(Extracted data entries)
---
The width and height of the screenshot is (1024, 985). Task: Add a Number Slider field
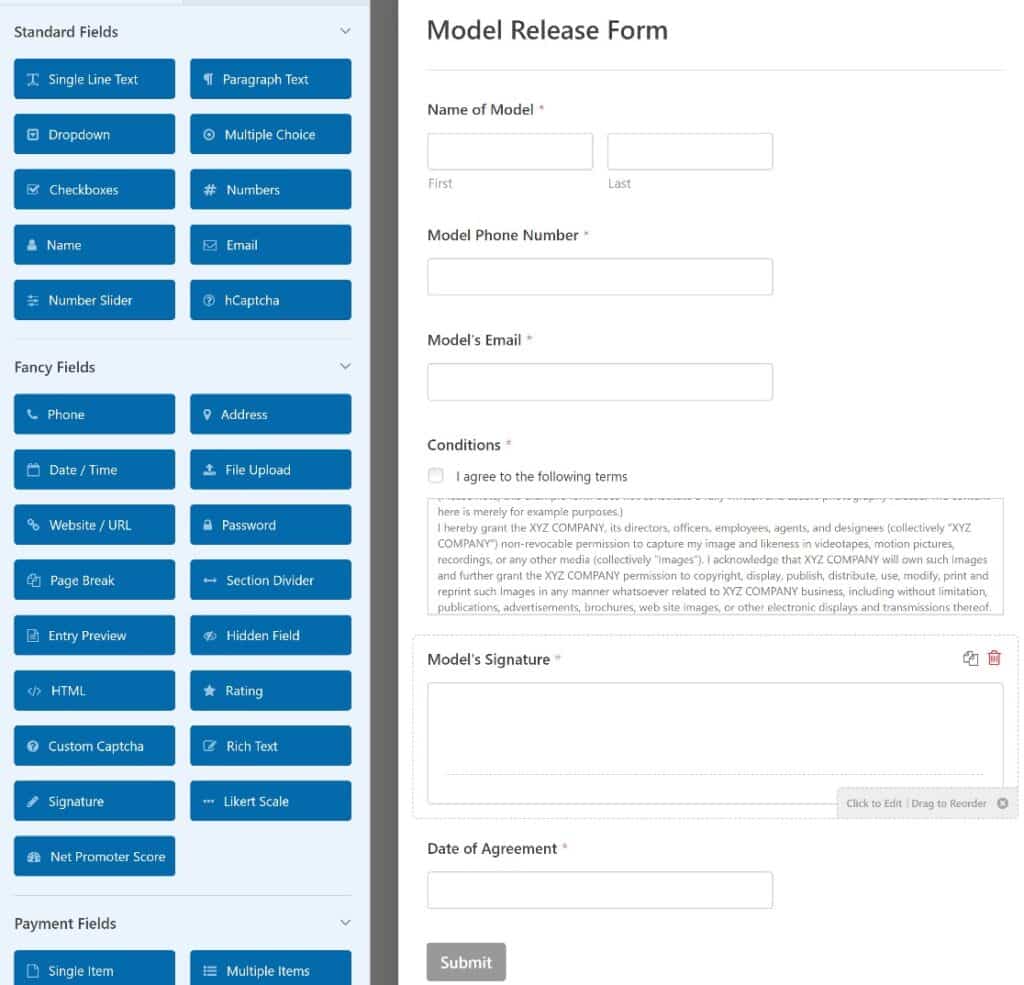tap(94, 299)
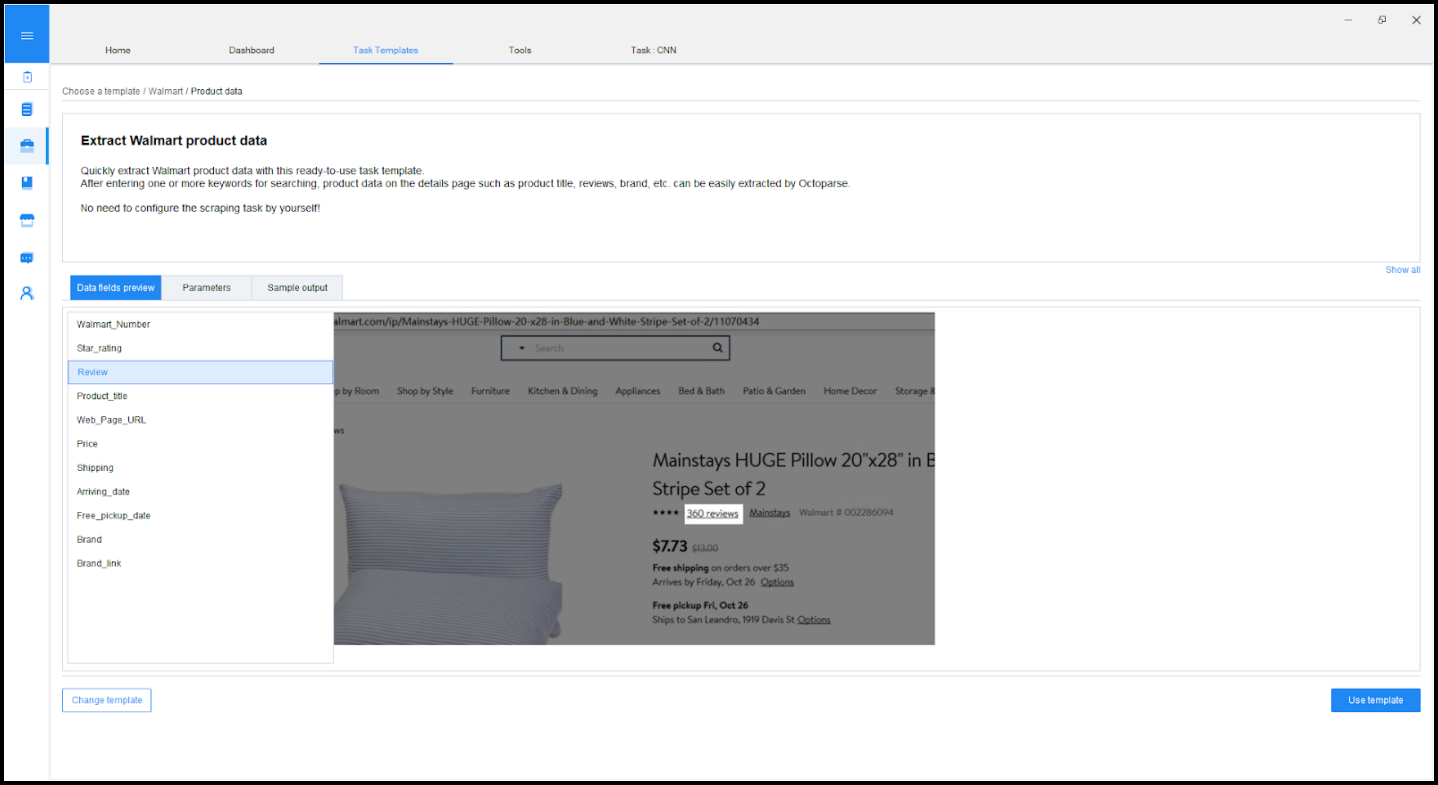
Task: Go to the Home tab
Action: (x=118, y=50)
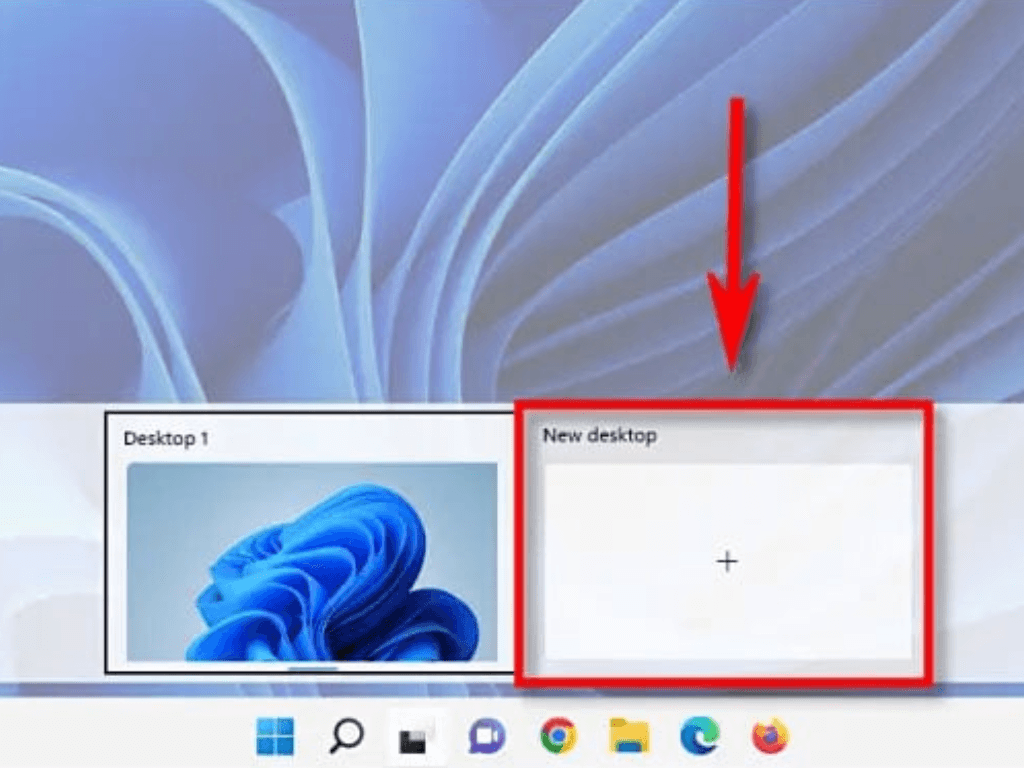Open the Windows Start menu
This screenshot has height=768, width=1024.
click(x=275, y=738)
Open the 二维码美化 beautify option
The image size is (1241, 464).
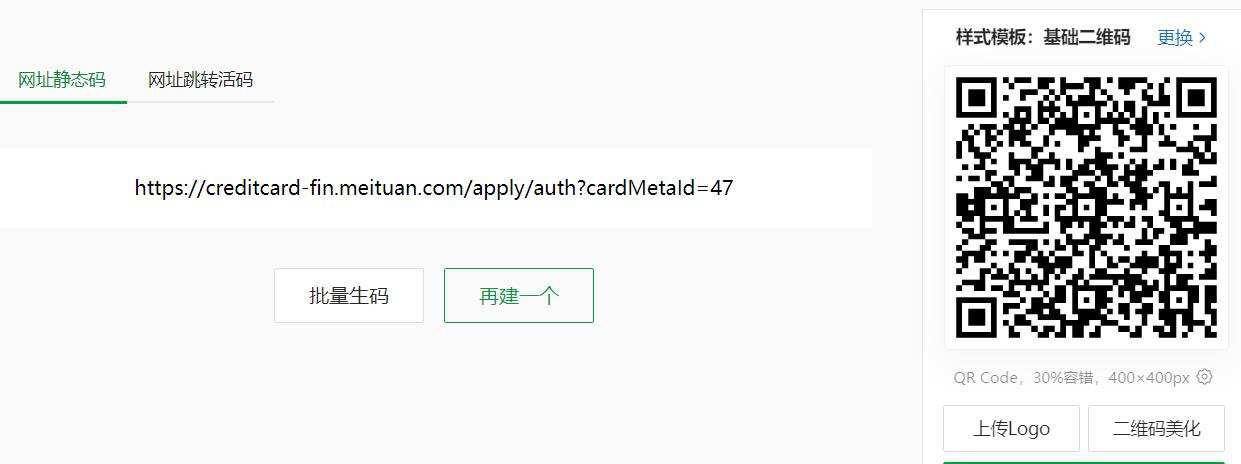(1156, 429)
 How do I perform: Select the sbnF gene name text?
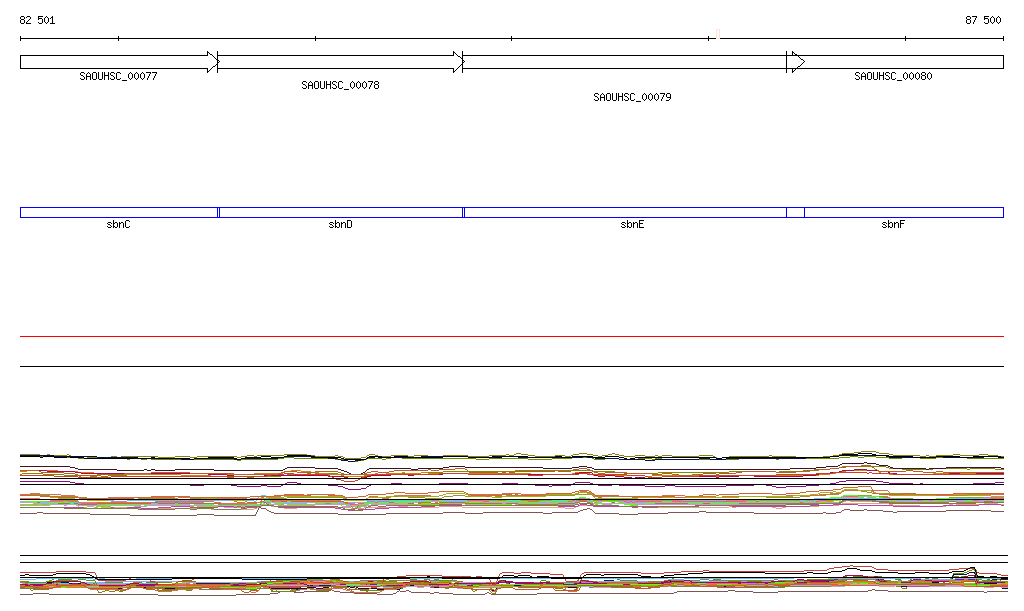click(893, 225)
---
## Work instruction
Should the entries hold any pictures, please omit those and print the remaining text exactly.

## Output for this task
The width and height of the screenshot is (1024, 985). Task: Add a Number Slider field
tap(94, 299)
Task: Go to the Home tab
Action: (x=118, y=50)
Open the Windows Start menu
This screenshot has height=768, width=1024.
click(x=275, y=738)
Open the 二维码美化 beautify option
The image size is (1241, 464).
(1156, 429)
 How do I perform: Select the sbnF gene name text?
click(893, 225)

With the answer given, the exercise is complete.